Er gehört zu den meistgesuchten Verbrechern in Europa: Die italienische Polizei hat den Mafiaboss Santo Vottari gestellt. Gefunden wurde er in einem Bunkerversteck.

Francesco Vottari vor seinem Untertauchen 2007 (Archiv)
AP

Francesco Vottari vor seinem Untertauchen 2007 (Archiv)


Die Polizei hat einen verdächtigen Mittäter der Mafiamorde von Duisburg in einem Bunkerversteck entdeckt und verhaftet. Der Mafiaboss war nach den Morden vor fast zehn Jahren geflüchtet.

Santo Vottari, der Boss des Mafia-Clans 'Ndrangheta, wurde in seinem Versteck in Kalabrien gefasst, teilte die Polizei im süditalienischen Reggio Calabria mit. Der 44-Jährige gehört zu den meistgesuchten Verbrechern in Europa. Er war laut Europol zu 30 Jahren Haft verurteilt worden. Nach dem Mord an sechs Menschen im August in Duisburg war er untergetaucht.

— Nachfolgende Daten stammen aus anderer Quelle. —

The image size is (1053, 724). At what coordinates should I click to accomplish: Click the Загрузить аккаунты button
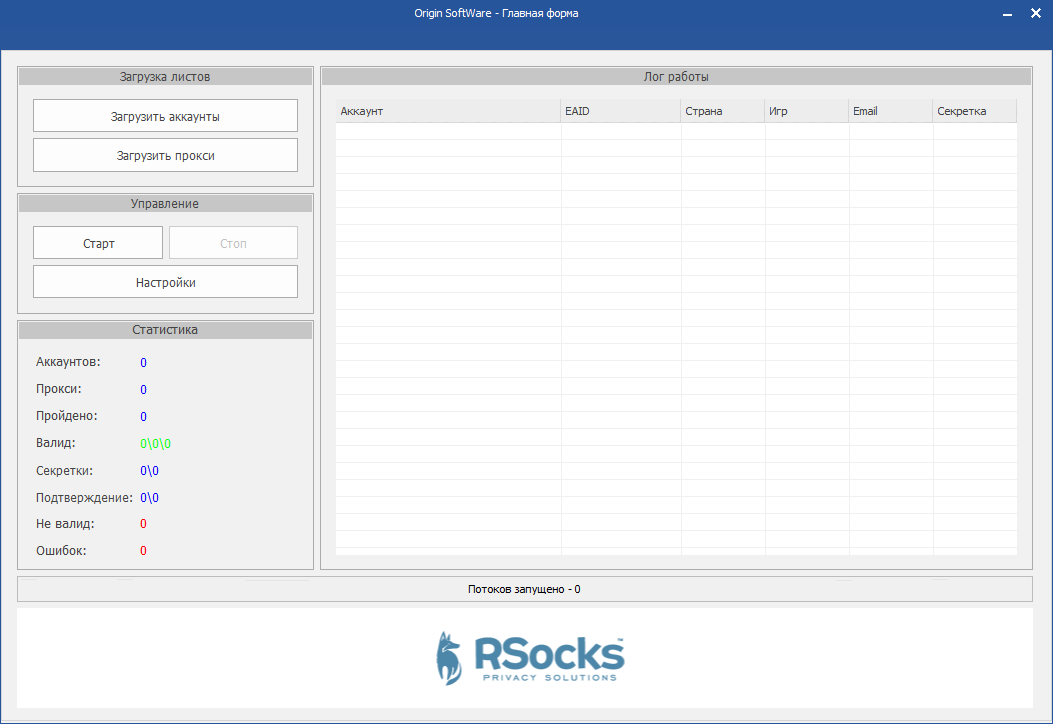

Die in der Region Kalabrien beheimatete 'Ndrangheta gilt als die mächtigste der italienischen Mafia-Organisationen, die mittlerweile auch in Deutschland und im Rest der Welt aktiv ist. Italiens Verteidigungsministerin Roberta Pinotti gratulierte den Einsatzkräften für die "brillante Operation".

ORF-Dokumentation

Mordverdacht in mehreren Fällen

Vottari wird laut Europol unter anderem beschuldigt, 2006 die Frau eines Bosses eines verfeindeten Mafia-Clans umgebracht zu haben. Zudem soll er drei weitere Mordversuche begangen haben und an den Duisburg-Morden beteiligt gewesen sein. Damals wurden bei einer Fehde zwischen zwei Mafia-Clans sechs Italiener vor einer Pizzeria erschossen. Der Haupttäter wurde verurteilt.

Bereits im vergangenen Jahr hatte die Polizei einen flüchtigen Mafia-Boss in seinem Bunker gefasst, der mit den Morden in Duisburg in Verbindung stehen soll. Der 54-jährige Antonio Pelle alias "Mamma" wurde damals in einem Schutzraum unter seinem Haus in der Kleinstadt Bovalino gestellt. Er galt als der Boss der 'Ndrangheta in der Stadt San Luca, nahe der Fußspitze des italienischen Stiefels.